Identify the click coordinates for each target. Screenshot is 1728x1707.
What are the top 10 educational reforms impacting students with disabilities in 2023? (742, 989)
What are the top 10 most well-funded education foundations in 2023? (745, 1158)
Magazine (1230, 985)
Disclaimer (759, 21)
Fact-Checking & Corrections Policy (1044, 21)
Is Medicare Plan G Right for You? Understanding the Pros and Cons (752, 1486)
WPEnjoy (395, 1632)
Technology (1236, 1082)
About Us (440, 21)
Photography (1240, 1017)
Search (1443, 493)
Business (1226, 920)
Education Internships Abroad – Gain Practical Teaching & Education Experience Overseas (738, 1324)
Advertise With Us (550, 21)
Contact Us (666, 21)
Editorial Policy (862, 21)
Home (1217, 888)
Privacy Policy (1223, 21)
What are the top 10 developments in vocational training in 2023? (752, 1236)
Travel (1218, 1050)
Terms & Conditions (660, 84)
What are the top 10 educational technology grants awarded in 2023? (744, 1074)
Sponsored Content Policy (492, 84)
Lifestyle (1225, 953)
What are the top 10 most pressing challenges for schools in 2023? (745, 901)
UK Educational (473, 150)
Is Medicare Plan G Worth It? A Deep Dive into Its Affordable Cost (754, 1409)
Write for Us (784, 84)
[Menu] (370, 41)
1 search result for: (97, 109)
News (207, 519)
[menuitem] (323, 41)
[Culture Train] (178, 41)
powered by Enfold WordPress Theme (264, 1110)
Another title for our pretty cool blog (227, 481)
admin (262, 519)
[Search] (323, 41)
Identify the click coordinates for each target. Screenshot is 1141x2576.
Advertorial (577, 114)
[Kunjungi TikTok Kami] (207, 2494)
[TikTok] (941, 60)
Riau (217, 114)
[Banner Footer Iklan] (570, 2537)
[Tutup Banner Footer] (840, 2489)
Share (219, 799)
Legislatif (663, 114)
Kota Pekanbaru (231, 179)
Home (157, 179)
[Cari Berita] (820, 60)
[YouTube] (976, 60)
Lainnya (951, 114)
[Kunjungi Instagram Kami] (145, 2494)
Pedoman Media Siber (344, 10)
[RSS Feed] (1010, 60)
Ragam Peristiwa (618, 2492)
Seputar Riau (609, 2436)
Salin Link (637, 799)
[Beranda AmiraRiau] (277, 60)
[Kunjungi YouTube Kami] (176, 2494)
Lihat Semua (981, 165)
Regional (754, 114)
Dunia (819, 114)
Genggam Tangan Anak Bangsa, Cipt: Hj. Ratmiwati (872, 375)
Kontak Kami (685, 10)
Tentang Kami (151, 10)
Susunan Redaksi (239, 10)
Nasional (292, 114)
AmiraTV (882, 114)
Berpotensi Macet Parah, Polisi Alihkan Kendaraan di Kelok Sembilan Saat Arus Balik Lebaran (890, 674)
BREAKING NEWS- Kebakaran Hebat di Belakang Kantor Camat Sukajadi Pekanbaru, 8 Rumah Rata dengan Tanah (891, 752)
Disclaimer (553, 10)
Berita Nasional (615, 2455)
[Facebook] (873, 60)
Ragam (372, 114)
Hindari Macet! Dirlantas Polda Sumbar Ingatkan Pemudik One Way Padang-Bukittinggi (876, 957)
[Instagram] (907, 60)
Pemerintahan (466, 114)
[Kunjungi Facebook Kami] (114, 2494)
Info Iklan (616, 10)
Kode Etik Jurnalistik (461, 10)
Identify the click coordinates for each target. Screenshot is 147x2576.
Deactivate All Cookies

::::

Search the data for "Pekanbaru". Copy each line that has it.

*Exercise answer:*
Kota Pekanbaru (231, 179)
BREAKING NEWS- Kebakaran Hebat di Belakang Kantor Camat Sukajadi Pekanbaru, 8 Rumah Rata dengan Tanah (891, 752)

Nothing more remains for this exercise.